The additional tax will likely apply to dividends, interest
(excluding municipal bond interest) and short- and long-term
capital gains, according to the Wall Street Journal.
This additional tax could potentially have a significant impact
on all the dividend-focused ETFs that have been so popular
lately.
A 3.8 percentage point tax hike may not seem like a big deal
until you consider it in the context of tax rates as they currently
stand-and what they could rise to if the Bush-era tax cuts aren't
extended.
Currently, dividends are taxed at 15 percent, and will be taxed
at 18.8 percent starting next year if the Bush tax cuts
are
extended.
If the tax cuts
aren't
extended, however, the dividend tax rate could rise to as much as
43.4 percent. In comparison, long-term capital gains rates would
rise to just 23.8 percent, making companies and funds that don't
pay out investment income much more attractive.
High-income-producing ETFs may also lose assets, as
high-tax-bracket investors flee to municipal bonds or
lower-yielding funds, which could potentially dry up liquidity and
increase trading costs.
At the most extreme, high-dividend-paying companies may lower
their dividend payouts, as executives at the top who are paid
mostly in stock seek to avoid the added dividend tax.
Now is a good time to take a close look at your portfolio and
determine what your tax liabilities could become next year and
whether your portfolio will still make financial sense under the
two possible tax scenarios.
Over the past year, the iShares Dow Jones Select Dividend ETF
(NYSEArca:DVY) paid out $1.85 per share in dividends.

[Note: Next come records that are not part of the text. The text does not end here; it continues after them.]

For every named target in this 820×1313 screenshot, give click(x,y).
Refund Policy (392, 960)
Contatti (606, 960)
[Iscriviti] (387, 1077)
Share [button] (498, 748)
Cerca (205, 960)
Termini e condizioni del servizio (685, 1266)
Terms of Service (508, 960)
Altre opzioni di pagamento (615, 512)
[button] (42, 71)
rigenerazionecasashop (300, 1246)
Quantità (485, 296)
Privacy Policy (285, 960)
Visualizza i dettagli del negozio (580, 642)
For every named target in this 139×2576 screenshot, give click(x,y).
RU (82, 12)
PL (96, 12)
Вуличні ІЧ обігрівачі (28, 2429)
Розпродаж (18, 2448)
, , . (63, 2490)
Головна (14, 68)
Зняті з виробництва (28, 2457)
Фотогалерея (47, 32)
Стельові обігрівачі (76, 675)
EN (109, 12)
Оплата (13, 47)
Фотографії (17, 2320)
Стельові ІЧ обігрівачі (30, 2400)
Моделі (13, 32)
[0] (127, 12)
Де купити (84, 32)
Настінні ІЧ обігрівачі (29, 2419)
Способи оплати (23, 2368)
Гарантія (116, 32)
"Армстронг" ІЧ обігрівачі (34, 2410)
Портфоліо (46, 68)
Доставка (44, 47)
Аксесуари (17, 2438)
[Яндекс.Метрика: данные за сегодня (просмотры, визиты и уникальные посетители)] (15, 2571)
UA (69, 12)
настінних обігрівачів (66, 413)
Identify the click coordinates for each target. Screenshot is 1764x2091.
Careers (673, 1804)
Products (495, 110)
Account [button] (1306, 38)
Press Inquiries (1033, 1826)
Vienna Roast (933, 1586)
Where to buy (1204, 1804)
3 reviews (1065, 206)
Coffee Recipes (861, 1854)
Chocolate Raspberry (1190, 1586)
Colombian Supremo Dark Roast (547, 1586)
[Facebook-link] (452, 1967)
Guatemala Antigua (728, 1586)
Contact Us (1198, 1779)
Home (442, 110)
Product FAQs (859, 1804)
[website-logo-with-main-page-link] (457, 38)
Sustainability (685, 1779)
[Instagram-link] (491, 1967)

So, if you held a $100,000 position in DVY, you received about
$3,290 in dividends. If DVY were to pay out comparable dividends in
2013, you would be on the hook to Uncle Sam for about $1,500 if the
tax cuts
are not
extended, or $620 if they
are
.
And, as long as I'm parsing tax liabilities, under current
rules, you'd owe about $500.
Keep an eye on Congress as it debates whether to extend the tax
cuts. If you're in the top tax bracket and own high-income-paying
ETFs, your tax bill next year could go up significantly.